* _The task_
Your answer should be an exact copy of the lines from the start of the entries to the line containing "Given: Expand the 科目 dropdown", both included.

Data under study section start

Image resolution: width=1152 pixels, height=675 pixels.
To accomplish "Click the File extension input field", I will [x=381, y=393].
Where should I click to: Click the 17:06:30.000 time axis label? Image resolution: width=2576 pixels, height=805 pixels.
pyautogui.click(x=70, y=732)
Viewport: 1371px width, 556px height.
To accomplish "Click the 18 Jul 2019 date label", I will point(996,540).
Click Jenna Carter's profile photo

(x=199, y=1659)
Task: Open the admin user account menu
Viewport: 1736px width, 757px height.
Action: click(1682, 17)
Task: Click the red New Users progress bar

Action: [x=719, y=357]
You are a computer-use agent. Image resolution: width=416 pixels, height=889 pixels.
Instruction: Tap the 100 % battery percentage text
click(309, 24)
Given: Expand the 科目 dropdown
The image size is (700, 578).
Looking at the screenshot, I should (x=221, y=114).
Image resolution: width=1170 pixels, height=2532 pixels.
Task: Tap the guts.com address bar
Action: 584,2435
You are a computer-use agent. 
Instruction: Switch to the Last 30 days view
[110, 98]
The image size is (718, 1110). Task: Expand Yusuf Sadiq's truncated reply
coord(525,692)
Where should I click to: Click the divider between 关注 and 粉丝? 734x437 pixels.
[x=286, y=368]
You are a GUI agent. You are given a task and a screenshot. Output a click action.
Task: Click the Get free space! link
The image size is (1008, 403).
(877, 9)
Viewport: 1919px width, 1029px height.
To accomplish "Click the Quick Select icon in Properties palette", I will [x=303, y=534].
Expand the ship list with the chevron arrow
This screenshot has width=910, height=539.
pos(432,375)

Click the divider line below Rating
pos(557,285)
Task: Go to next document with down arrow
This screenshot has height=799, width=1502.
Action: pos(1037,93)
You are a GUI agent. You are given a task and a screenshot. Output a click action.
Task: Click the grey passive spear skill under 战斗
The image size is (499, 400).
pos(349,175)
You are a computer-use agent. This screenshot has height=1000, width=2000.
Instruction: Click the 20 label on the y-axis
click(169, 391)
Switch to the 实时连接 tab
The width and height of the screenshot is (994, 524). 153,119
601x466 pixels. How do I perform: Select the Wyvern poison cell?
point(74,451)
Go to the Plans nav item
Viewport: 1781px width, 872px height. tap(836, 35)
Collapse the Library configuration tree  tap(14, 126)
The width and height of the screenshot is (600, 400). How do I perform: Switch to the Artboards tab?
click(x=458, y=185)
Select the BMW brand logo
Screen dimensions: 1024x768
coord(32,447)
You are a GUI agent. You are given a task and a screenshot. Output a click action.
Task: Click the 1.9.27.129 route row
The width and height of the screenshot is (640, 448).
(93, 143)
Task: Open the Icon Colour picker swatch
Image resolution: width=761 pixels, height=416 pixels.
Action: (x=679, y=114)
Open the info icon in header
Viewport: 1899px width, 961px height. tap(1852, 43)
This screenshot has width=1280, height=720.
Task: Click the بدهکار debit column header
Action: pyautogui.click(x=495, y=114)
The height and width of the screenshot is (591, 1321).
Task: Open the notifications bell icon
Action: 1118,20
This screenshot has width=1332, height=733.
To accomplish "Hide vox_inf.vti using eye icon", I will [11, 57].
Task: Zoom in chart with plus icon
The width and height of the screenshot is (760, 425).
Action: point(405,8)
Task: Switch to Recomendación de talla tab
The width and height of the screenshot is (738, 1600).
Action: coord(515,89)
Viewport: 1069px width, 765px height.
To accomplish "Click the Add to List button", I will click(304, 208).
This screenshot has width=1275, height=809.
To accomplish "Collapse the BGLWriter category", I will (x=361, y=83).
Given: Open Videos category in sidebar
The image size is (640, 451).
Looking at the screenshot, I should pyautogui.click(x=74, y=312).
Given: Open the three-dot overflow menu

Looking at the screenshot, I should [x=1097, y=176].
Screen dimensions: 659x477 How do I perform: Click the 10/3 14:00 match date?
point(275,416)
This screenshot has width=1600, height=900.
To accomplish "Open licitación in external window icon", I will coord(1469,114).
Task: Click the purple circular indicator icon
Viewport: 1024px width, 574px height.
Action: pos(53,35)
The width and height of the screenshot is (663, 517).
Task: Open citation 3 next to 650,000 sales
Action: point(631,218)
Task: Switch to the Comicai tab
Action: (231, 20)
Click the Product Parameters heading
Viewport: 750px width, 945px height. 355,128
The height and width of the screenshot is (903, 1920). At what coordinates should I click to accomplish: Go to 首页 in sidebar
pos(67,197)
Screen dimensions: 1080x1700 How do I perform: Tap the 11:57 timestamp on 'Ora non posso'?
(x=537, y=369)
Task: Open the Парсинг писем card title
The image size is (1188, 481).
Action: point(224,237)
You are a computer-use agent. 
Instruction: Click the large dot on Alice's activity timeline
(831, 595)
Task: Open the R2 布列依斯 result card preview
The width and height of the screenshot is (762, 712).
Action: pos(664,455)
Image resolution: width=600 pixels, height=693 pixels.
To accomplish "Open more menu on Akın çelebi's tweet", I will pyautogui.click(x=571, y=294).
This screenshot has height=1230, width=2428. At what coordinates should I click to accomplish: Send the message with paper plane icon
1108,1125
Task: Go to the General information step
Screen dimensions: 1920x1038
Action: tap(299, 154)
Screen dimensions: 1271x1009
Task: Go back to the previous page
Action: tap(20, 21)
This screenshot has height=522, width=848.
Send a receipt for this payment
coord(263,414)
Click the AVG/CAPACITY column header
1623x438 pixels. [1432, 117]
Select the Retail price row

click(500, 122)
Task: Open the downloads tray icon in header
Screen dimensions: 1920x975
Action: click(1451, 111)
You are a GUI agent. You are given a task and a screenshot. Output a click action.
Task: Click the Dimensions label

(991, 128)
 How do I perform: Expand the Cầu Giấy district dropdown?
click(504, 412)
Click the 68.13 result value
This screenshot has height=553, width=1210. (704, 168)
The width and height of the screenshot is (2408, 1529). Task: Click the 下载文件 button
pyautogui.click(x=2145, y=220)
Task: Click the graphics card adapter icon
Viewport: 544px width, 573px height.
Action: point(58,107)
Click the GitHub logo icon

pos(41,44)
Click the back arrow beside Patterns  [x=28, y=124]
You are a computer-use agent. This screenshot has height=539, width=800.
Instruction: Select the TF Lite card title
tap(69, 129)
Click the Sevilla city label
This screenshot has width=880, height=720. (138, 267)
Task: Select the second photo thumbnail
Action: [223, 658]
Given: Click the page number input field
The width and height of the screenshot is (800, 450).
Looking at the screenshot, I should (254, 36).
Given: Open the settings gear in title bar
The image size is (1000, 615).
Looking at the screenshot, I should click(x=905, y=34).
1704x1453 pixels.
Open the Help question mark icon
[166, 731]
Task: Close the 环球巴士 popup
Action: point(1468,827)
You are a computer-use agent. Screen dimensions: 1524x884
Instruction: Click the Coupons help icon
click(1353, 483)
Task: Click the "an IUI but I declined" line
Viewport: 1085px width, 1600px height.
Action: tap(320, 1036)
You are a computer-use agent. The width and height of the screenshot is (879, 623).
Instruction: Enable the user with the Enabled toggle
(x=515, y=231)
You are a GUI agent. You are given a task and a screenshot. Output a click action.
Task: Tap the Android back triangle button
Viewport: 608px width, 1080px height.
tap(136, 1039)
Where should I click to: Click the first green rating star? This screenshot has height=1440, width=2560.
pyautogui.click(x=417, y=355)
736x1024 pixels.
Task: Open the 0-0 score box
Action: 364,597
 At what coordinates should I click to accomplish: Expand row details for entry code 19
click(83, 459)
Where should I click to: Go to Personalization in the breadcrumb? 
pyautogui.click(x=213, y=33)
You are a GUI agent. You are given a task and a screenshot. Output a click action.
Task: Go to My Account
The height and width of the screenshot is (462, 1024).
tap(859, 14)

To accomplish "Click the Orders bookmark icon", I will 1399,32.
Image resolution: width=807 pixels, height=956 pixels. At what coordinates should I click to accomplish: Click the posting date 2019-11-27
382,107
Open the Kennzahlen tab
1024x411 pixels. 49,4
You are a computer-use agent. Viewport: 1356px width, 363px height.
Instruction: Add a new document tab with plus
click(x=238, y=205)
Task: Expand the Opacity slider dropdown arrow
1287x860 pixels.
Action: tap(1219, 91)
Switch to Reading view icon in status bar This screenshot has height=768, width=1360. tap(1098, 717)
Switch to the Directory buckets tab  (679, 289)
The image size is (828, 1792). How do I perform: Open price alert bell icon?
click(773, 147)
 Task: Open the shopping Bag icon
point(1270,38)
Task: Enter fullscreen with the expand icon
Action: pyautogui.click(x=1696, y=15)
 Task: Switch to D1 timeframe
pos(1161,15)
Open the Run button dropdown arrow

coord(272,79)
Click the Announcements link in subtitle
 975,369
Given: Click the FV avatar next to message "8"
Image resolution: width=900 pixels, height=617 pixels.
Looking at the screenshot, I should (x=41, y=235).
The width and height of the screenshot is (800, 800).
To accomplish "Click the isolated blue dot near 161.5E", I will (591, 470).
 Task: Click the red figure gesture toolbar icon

Data under study section end

* _Final answer_
Image resolution: width=1152 pixels, height=675 pixels.
To accomplish "Click the File extension input field", I will [x=381, y=393].
Where should I click to: Click the 17:06:30.000 time axis label? Image resolution: width=2576 pixels, height=805 pixels.
pyautogui.click(x=70, y=732)
Viewport: 1371px width, 556px height.
To accomplish "Click the 18 Jul 2019 date label", I will point(996,540).
Click Jenna Carter's profile photo

(x=199, y=1659)
Task: Open the admin user account menu
Viewport: 1736px width, 757px height.
Action: click(1682, 17)
Task: Click the red New Users progress bar

Action: [x=719, y=357]
You are a computer-use agent. Image resolution: width=416 pixels, height=889 pixels.
Instruction: Tap the 100 % battery percentage text
click(309, 24)
Given: Expand the 科目 dropdown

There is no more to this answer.